No entanto, há aspectos em que se avançou muito pouco, e em alguns momentos, teve recuos preocupantes. A questão da colegialidade, por exemplo, agora retomada com força por Francisco (cf. EG 16), é um dos enfoques mais problemáticos que ficaram pra trás nas décadas que se sucederam ao Vaticano II. O centralismo romano ganhou um papel despropositado nos pontificados de João Paulo II e de Bento XVI, apesar destas figuras ter feito seus grandes esforços para descentralizar e buscar uma autêntica comunhão segundo o espírito conciliar. Contudo, o sínodo dos bispos, âmbito por excelência em que deveria se expressar a colegialidade episcopal, deixou por demais a desejar, transformando-se logo em um órgão somente consultivo – ou até decorativo! – bastante patrulhado e com uma participação muito superficial de seus atores.

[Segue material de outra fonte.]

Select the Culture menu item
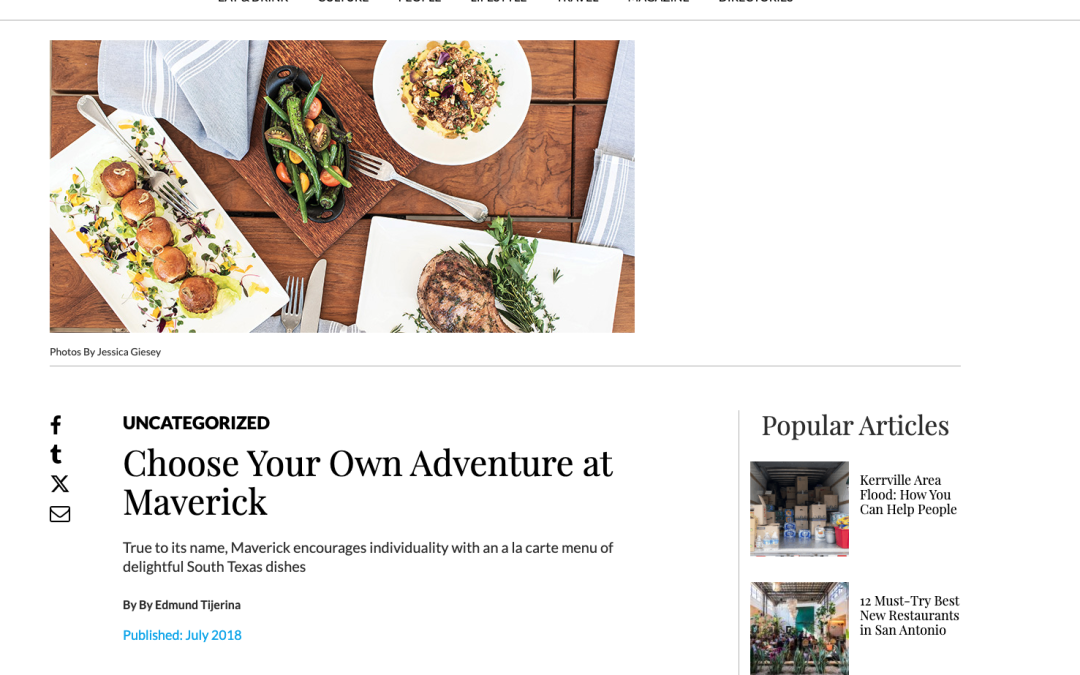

Chegou-se ao paradoxo de realizar em Roma os sínodos africano, asiático e americano. Ainda assim foram as primeiras conferências asiática e africana que aconteceram na história. Com Papa Francisco, finalmente, as coisas mudaram de rumo: o sínodo sobre a Família já abriu caminhos para outra dinâmica.

Viveu-se momentos muito tensos entre as Igrejas locais, as Conferências Episcopais e a Cúria Romana, sobretudo por causa das nomeações dos bispos, particularmente na América Latina, mas também em outros continentes. Um autoritarismo centralizador que não era do Concílio, tomou conta da Igreja de cima para baixo, desde o Vaticano, passando pelas conferências episcopais, as dioceses até as paróquias. Se de um lado a categoria de “democracia” não se aplica plenamente à Igreja, por outro, o debate público, a transparência, a participação do Povo de Deus, a ação em conjunto, a responsabilidade comum, a valorização da diferentes das culturas e dos diversos contextos, não ganharam ainda cidadania suficiente, com consequente infantilismo dos leigos e das leigas, subserviência à Igreja de Roma e farisaísmo por parte do clero, a partir do colégio dos cardeais até os presbitérios das dioceses. Francisco não poupou criticas duríssimas neste sentido.[13] Clericalismo é outra palavra que o atual pontífice usa frequentemente ao falar das tentações da Igreja. Essa palavra foi banida em Aparecida: Francisco a recupera com força (cf. EG 102).[14]

E por falar em padres, é triste ver a postura dos jovens presbíteros e seminaristas do mundo inteiro que se identificam um perfil mais conservador, romano, que prima pelo uso de trajes tais como clergyman desde o seminário, e realizam seu trabalho pastoral prioritariamente em paróquias. Tão logo têm a chance de fazer estudos pós-graduados, os novos padres priorizam o Direito Canônico. Os movimentos integralistas e pentecostais fornecem vocações deste tipo, e o preço que a Igreja paga é de um presbitério que não se configura na linha do Vaticano II e nem com o Papa Francisco. Na realidade, talvez é um clero jovem na maior parte das dioceses, ainda em formação, muito desorientado, refém de um clima pós-moderno que tende a recorrer a determinadas expressões estéticas e fortemente identitárias, que reforçam o culto à personalidade, mas que não tem substâncias evangélica. Em conseqüência disso, na maioria das vezes, não passam de um nível de retorno ao sagrado para um nível mais profundo de mudança de vida e conversão de coração.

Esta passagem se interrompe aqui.